Wednesday, November 30, 2016

The Wisconsin ballot recount is the equivalent of an NFL coach throwing the red “play review” flag out onto the field with ten seconds left when he’s down 42-14. (In other news, true aficionados of the sport will readily concede that many aspects of life can be clarified using football as a metaphor. I’m serious.)

BILL

Tuesday, November 29, 2016

How Not to Attract a Woman:

I’ve heard it said that what’s most important to a woman is how a man makes her feel. Sadly, every woman I know feels like smacking the hell out of me.

BILL

Monday, November 28, 2016

Florence Henderson Died

Twenty years ago, my hair was cut by the same person who cut Florence Henderson’s hair. This means I have two degrees of separation from Carol Brady.

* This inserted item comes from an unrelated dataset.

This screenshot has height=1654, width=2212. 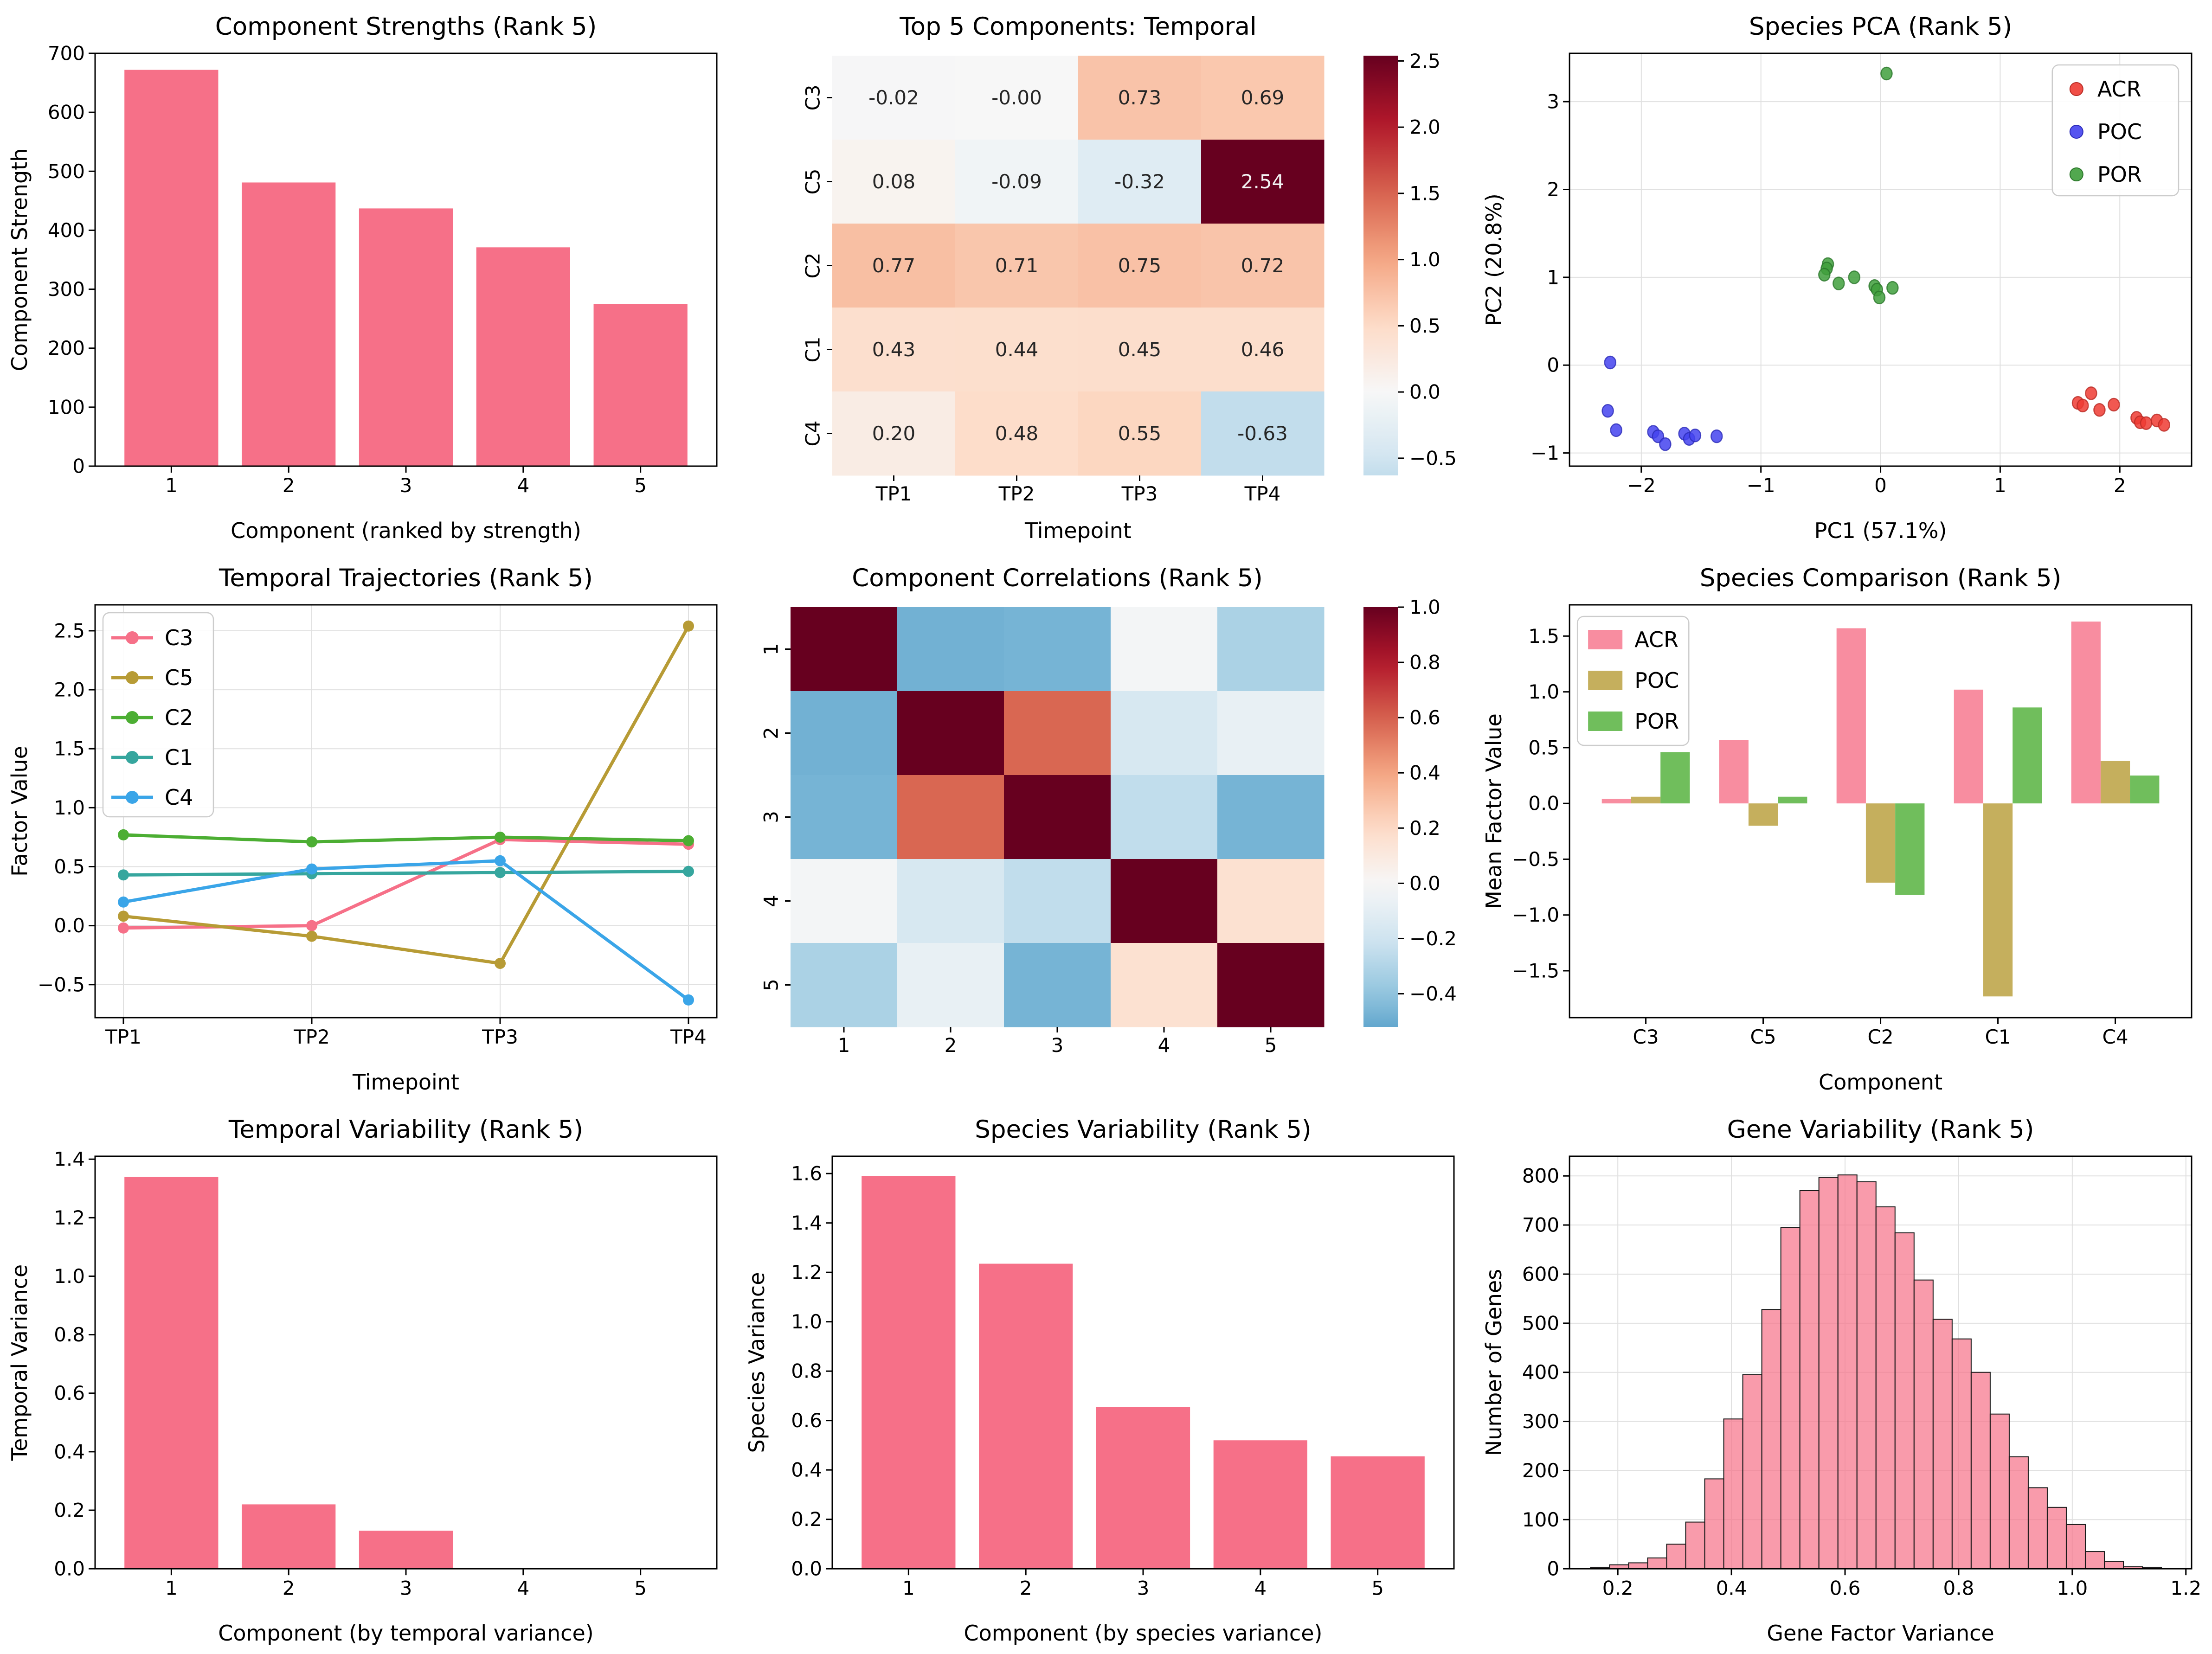 What do you see at coordinates (1880, 1130) in the screenshot?
I see `chart-title: Gene Variability (Rank 5)` at bounding box center [1880, 1130].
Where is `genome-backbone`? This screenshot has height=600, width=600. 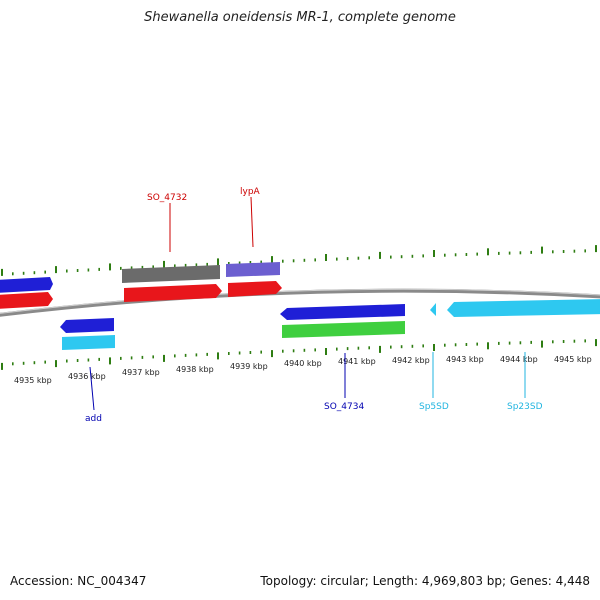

This and the time I slept with Jan Brady. Unfortunately, I kept yelling “Marcia! Marcia! Marcia!” (OK, I lied about the second half of that but the rest is true.)

BILL

Friday, November 25, 2016

Two Thumbs Up!

I’m going to scoot out on a limb here and say – having watched it again – that the funniest running gag prop in movie history MIGHT be Bill Murray’s hair in “Kingpin.” And the funniest SHOT - and of this I'm sure - is the same movie's brazen, varicose vein sendup shot of "The Graduate," only this time with Woody Harrelson vomiting into a bucket after paying his rent by having sex with his cigarette puffing, sexiness-challenged apartment manager.

BILL

Wednesday, November 23, 2016

Of Jared Foglebergs

Neither sex nor music should ever be forced upon someone, and for that reason I consider subway train-car singer-guitarists rapists of the ears.

BILL

Tuesday, November 22, 2016

@BillBekkala tweet

NEWS ITEM: “Global warming record crumbles due in part to freak Arctic warmth.” (Damn you, Chinese hoaxers! Damn you! Get 'em, Mr. Trump!)

BILL

Monday, November 21, 2016

In My Ongoing Effort to Spent Eternity in Hell:

Wow! Just found out that in the opening Normandy Invasion scene of “Saving Private Ryan,” where the guy whose arm gets blown off is staggering about in knee-deep water looking around for his missing limb before finally finding it, there was actually a line of dialogue given to the soldier that Steven Spielberg ended up cutting: “Hey, that’s not MY arm.”

BILL

Friday, November 18, 2016

Thursday, November 17, 2016

Lettuce Pray

I think it would be nothing short of hysterical if, at Trump’s first White House state dinner, there were no salads on the menu, as there was no one left to pick the lettuce.

BILL

Tuesday, November 15, 2016

I'll have to put this in my "No Shit, Sherlock" file

NEWS ITEM: During Trump's private meeting with President Barack Obama on Thursday, Trump "seemed surprised" by the scope of the president's responsibilities, according to a report from The Wall Street Journal.

BILL

Monday, November 14, 2016

Wednesday, November 9, 2016

What could possibly go wrong?

The country has just handed the keys to the nukes to a man who 63% of the populace thinks does not possess the temperament to be president.

BILL

PS: On the plus side, I’m going to have four years of great material to work with (assuming we last that long of course).

Tuesday, November 8, 2016

Monday, November 7, 2016

One Last Time, With Gusto

Trump 2016: Because America needs a spoiled, draft-dodging, Cuban embargo breaking, narcissistic, whining, thin-skinned, penis-comparing, POW mocking, National Enquirer reading, violence-advocating, serial-lying, torture-loving, daughter-lusting, racist, sexist, vagina-invading, assassination-threatening, last birther standing, nuclear bomb use advocating, Vladimir Putin admiring, election result acceptance threatening, Jim Crow 2.0 prompting, tax evading, charity cheating, climate change denying, clueless-re-the-workings-of-government bully to be leader of the free world.

BILL


Twitter: @BillBekkala

Friday, November 4, 2016

Bully for you, my dear! Bully for you!

Melania Trump announced that, if she were to become first lady, she would speak out against cyber-bullying. Evidently she’s OK with run-of-the-mill bullying.

BILL

Thursday, November 3, 2016

Erring as Ralston

So I go to Blue John Canyon to see the actual place where hiker Aron Ralston became entrapped when his hand was caught between a canyon wall and a massive boulder – depicted by James Franco in the film “127 Hours”(the duration of his ordeal) - and believe it or not the bones from his arm are still pinned there! I reached in to touch them but somehow got my ring caught along a crack of one of the bones. Ended up having to call the fire department to extricate me. Fucking embarrassing.